Le Portugal a de nouveau réussi à sauver sa tête sur les marchés financiers. Provisoirement. Alors que les mesures d'austérité pénalisent déjà durement les ménages, la crise économique pourrait encore se durcir. Et se doubler d'une crise politique : les Portugais élisent leur Président dimanche 23 janvier.
José Socrates peut légitimement s’enorgueillir d’avoir gagné une bataille en faisant passer à son pays un test financier d’envergure. Le Portugal vient en effet de lever 1,25 milliard d’euros sur les marchés obligataires. Une dette à long terme que le Portugal devra rembourser sur dix ans au taux de 6,7 %.
Tous les marchés avaient les yeux rivés sur le petit pays lusitanien considéré comme le prochain maillon faible de la zone euro. Alors que les taux d’intérêt obligataires campaient depuis plusieurs semaines sur des cimes inégalées pour le Portugal (à 7% et plus), il fallait impérativement que le Trésor Public puisse se renflouer.
Les deux jours qui ont précédé l’opération bancaire ont été particulièrement mouvementés, et le yo-yo de la cotation de l’euro a repris de plus belle. Plus inquiétant encore, des rumeurs ont fait état de pressions exercées par les capitales européennes, Paris et Berlin en tête, pour que le Portugal actionne le mécanisme du fonds de soutien européen et ceux du FMI. Angela Merkel a eu beau nier de manière très ferme, la spéculation semblait mettre en faillite le projet portugais de recherche de financement.
Un bonus 800 millions d'euros
Le premier Ministre José Socrates devait donc impérativement crédibiliser sa promesse de réduire cette année de 2% le déficit public.
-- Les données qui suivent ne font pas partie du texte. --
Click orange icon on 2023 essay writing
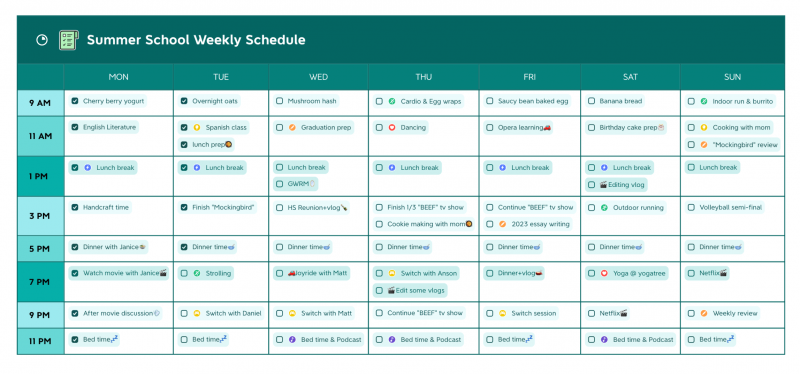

Ce qu'il a fait cette semaine en annonçant, d'une part, des recettes fiscales meilleures que prévu et, d'autre part, une réduction des dépenses de santé. Au total, cette "véritable bonne surprise" représente une économie budgétaire de 800 millions d’euros, soit 0,5 % du PIB. Un peu moins de dépenses de l’Etat, un peu plus de recettes: les marchés financiers sont, pour le moment, un peu rassurés.
Tant pis si les chiffres sont provisoires et l'enveloppe relativement modeste, le chef du gouvernement a pu transmettre le seul message qui lui importait : le Portugal fait ce qu’il faut pour respecter son engagement de ramener le déficit public à 7,3 % du PIB en 2011.
Le pire est à venir
Le soulagement était presque palpable au Portugal, mais aussi dans le reste de l’Europe, les places financières décidant d’alléger la tension sur l’euro. A Lisbonne, l’ensemble des observateurs et des commentateurs ont tressé des lauriers au gouvernement dont la ligne stratégique ne dévie pas et peut se résumer en un mot : tenir.
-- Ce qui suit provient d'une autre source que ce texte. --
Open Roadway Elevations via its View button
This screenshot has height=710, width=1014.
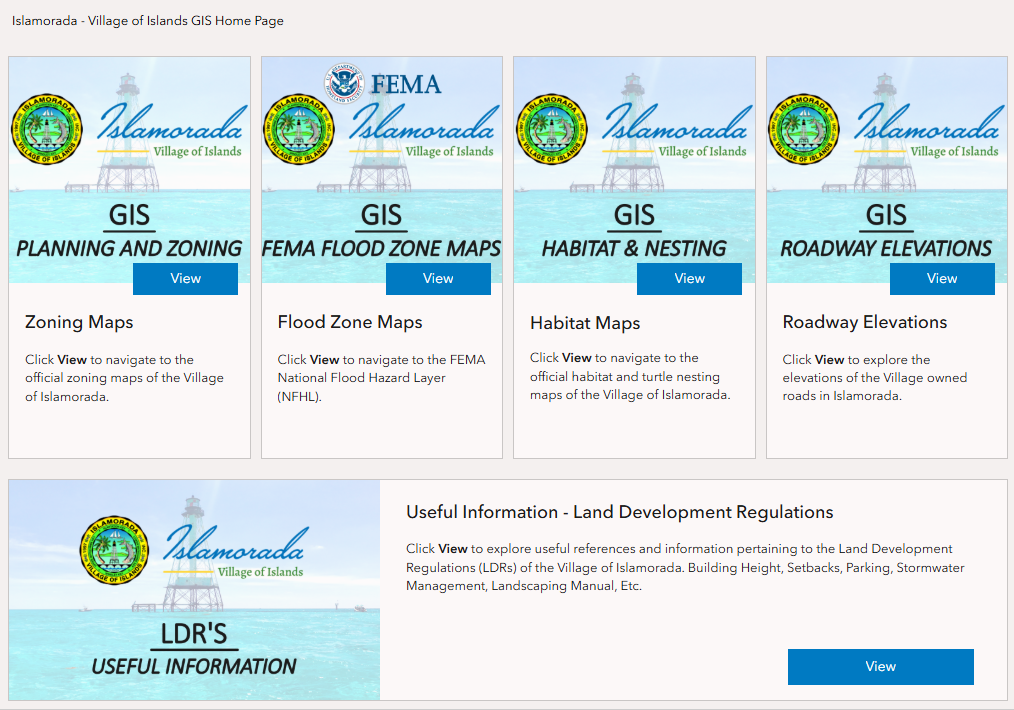click(x=942, y=279)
Car les indicateurs sont toujours dans le rouge, et le bulletin d’hiver de la Banque Centrale Portugaise n’est guère encourageant. Alors qu'elle misait hier sur une stagnation de l’économie, elle prévoit maintenant une récession, avec un recul de 1,3 % de l’économie cette année.
Il faut dire que les consommateurs font le gros dos, face à un train de mesures d'austérité sans précédent. Les Portugais ont anticipé la crise, évitant de trop dépenser pour les fêtes, en prévision de l’augmentation des prix au 1er janvier, sous le double effet de la hausse de la TVA (de 21 à 23 %) et des dérapages du coût du pétrole.
Le taux de chômage historique à 11 % de la population active va encore augmenter, et les coupes dans les salaires vont asphyxier des économies ménagères déjà bien malmenées. Aucun "cadeau" ne pourra être concédé pour soulager la rigueur avant la fin de 2012. Et encore, sous réserve d’un rebond sans faille de la croissance.
Un Président en embuscade
Le 23 janvier les Portugais sont invités à se rendre aux urnes pour élire leur président de la République. L’actuel chef de l’état, Anibal Cavaco Silva, candidat à sa propre succession – et le favori dans les sondages – a repris l’initiative politique, s’affirmant comme le seul réellement compétent pour ramener le pays dans les limites fixées pour les pays membres de l’Euroland.
A 74 ans, cet économiste membre influent du Parti Social Démocrate (PSD, droite libérale) vient d’évoquer une crise générale, qui n’est plus seulement économique et sociale, mais aussi politique. Il a ainsi lancé un sérieux avertissement : le chef de l’Etat élu retrouvera la possibilité de dissoudre le gouvernement.
Une éventuelle instabilité institutionnelle serait un scenario catastrophe. Mais laisser planer le doute quant à la survie politique de Socrates peut permettre au PSD, tenu à l’écart des affaires du pays depuis longtemps, de revenir sur le devant de la scéne.